Although little is known about the molecular mechanisms by which soluble and mechanical signals regulate function of mesenchymal stem cells, Jaiswal et al [6] showed that the commitment of human bone marrow mesenchymal stem cells to the osteogenic and adipogenic lineages in vitro involves signaling by mitogen-activated protein kinase pathways. In particular, they found that induction of human bone marrow mesenchymal stem cells differentiation to osteoblasts by dexamethasone, ascorbic acid, and glycerophosphate is regulated by the extracellular signal-regulated kinase signaling pathway. Furthermore, blocking the extracellular signal-regulated kinase 1/2 pathway can inhibit osteogenic differentiation of human bone marrow mesenchymal stem cells and lead to adipogenesis. Simmons et al [7] reported that cyclic strain can enhance matrix mineralization by human bone marrow mesenchymal stem cells via the extracellular signal-regulated kinase 1/2 signaling pathway. Thus, mitogen-activated protein kinase pathways, which are generally activated by growth factors/cytokines and integrin-mediated cell adhesion, may play critical roles in directing mesenchymal stem cell commitment by mechanical signals.

[Pixel coordinate grounding data]
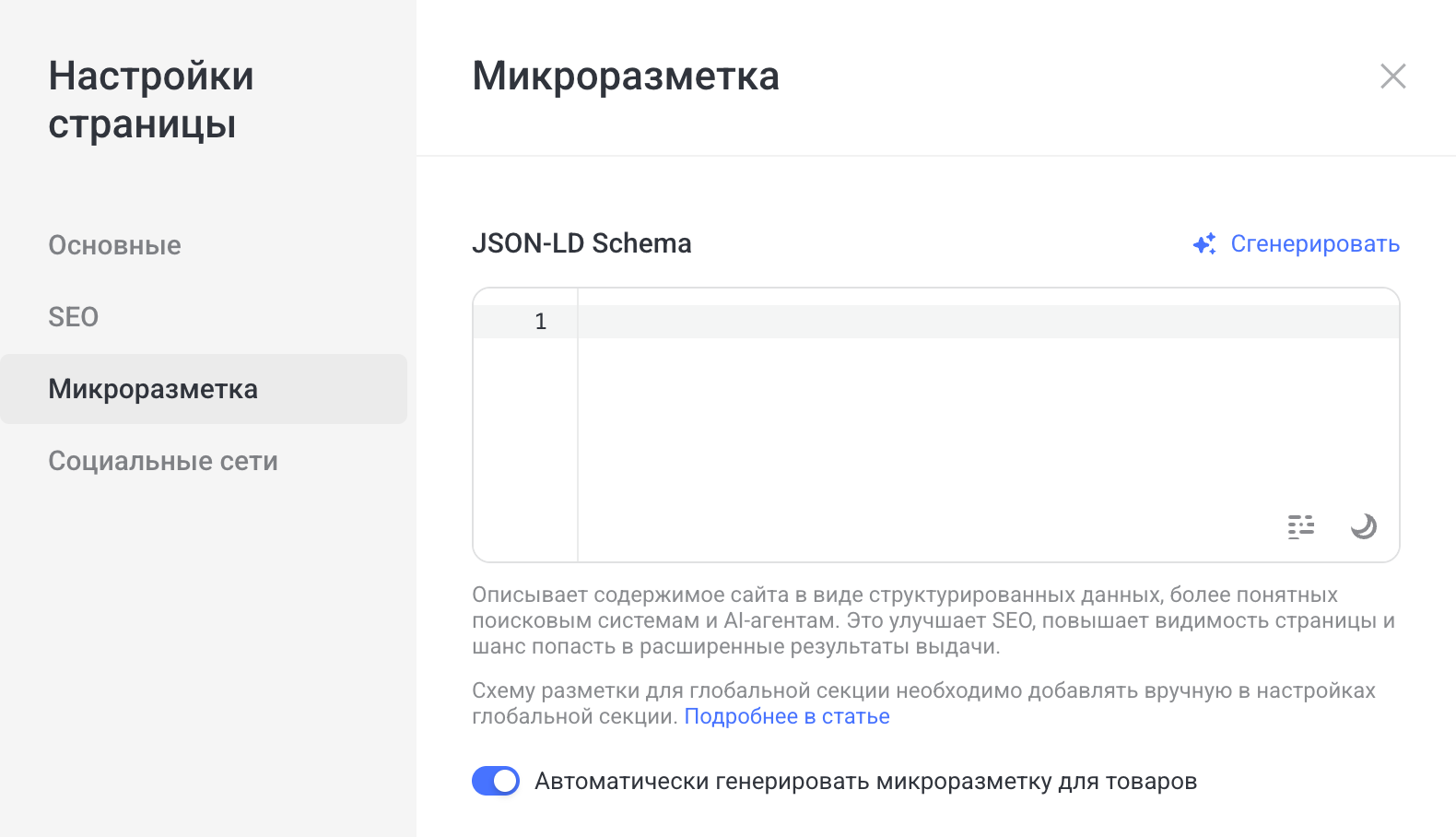Open the Подробнее в статье article link
1456x837 pixels.
(x=787, y=716)
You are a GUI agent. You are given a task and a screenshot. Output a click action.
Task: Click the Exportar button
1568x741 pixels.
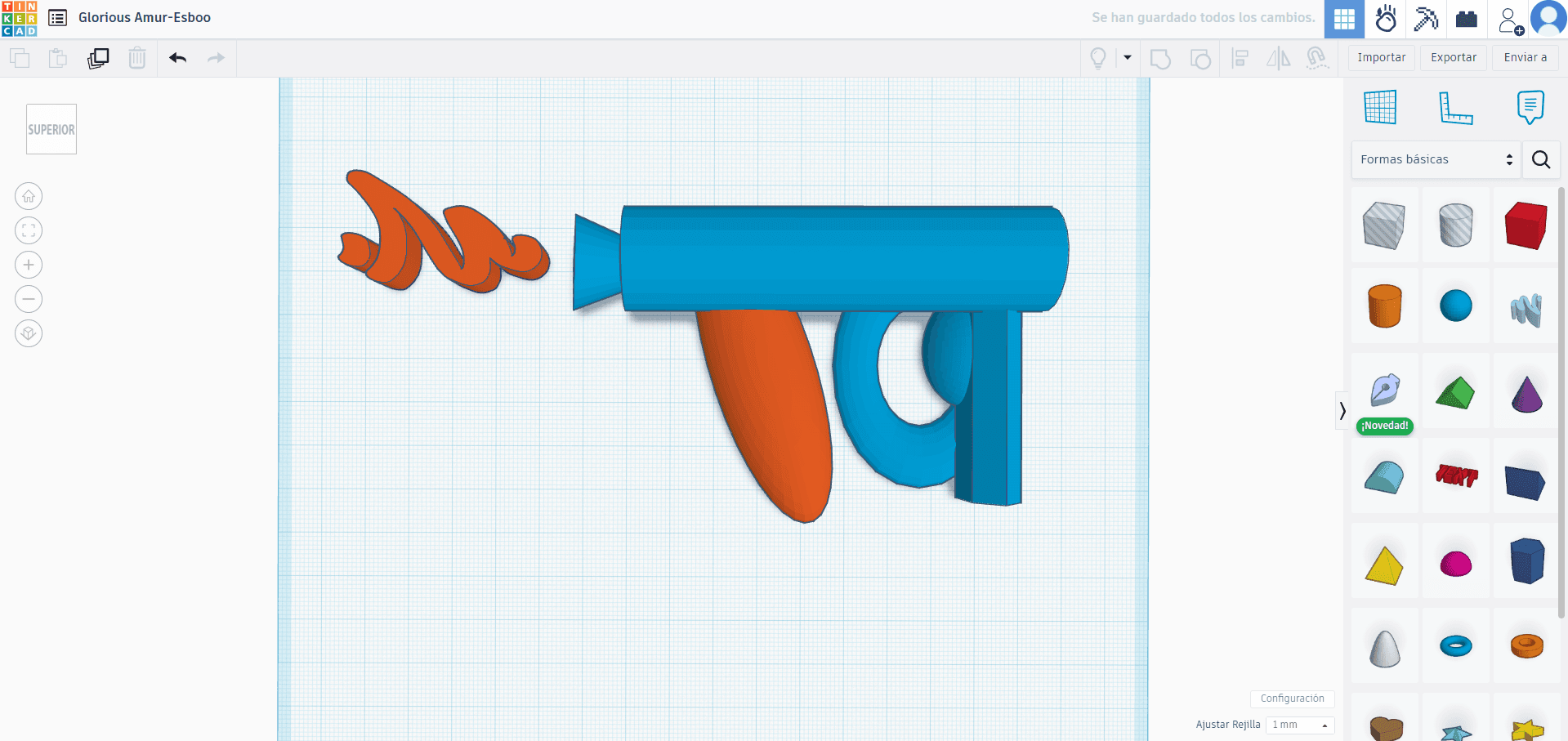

Instructions for the task: In the passage on mesenchymal stem cells, what did Simmons et al report that cyclic strain can do? Answer from the passage on mesenchymal stem cells alone, without using the entries.

Completed exercise: Cyclic strain can enhance matrix mineralization by human bone marrow mesenchymal stem cells via the extracellular signal-regulated kinase 1/2 signaling pathway.